Multi-Bin Batching for Increasing LLM Inference Throughput
Ozgur Guldogan, Jackson Kunde, Kangwook Lee, Ramtin Pedarsani
TL;DR
This work tackles inefficiencies in batched LLM inference caused by variable output lengths by introducing Multi-Bin Batching, which partitions requests into $k$ bins based on predicted execution times and batches within each bin. Through a queueing-theoretic analysis, it proves asymptotic throughput optimality as $k$ grows, deriving a closed-form expression for throughput and establishing how many bins are needed to achieve near-maximum capacity; experiments with real models show throughput gains up to about 70% under oracle-length information. The approach robustly improves CPU/GPU utilization by reducing the impact of long-tail generation times, while latency trade-offs are analyzed under an infinite-server approximation.
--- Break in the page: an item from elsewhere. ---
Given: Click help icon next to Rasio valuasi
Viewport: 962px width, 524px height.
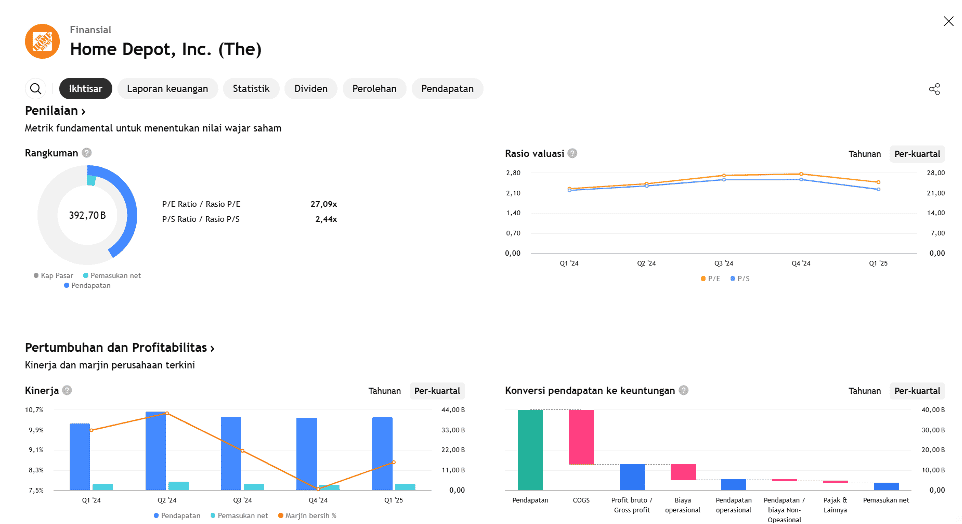Looking at the screenshot, I should [572, 154].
The results suggest a practical, deployable scheduling policy that can be integrated into LLM serving stacks to substantially boost inference throughput, with potential extensions to adaptive binning and improved length prediction.
Abstract
As large language models (LLMs) grow in popularity for their diverse capabilities, improving the efficiency of their inference systems has become increasingly critical. Batching LLM requests is a critical step in scheduling the inference jobs on servers (e.g. GPUs), enabling the system to maximize throughput by allowing multiple requests to be processed in parallel. However, requests often have varying generation lengths, causing resource underutilization, as hardware must wait for the longest-running request in the batch to complete before moving to the next batch. We formalize this problem from a queueing-theoretic perspective, and aim to design a control policy which is throughput-optimal. We propose Multi-Bin Batching, a simple yet effective method that can provably improve LLM inference throughput by grouping requests with similar (predicted) execution times into predetermined bins. Through a combination of theoretical analysis and experiments, including real-world LLM inference scenarios, we demonstrate significant throughput gains compared to standard batching approaches.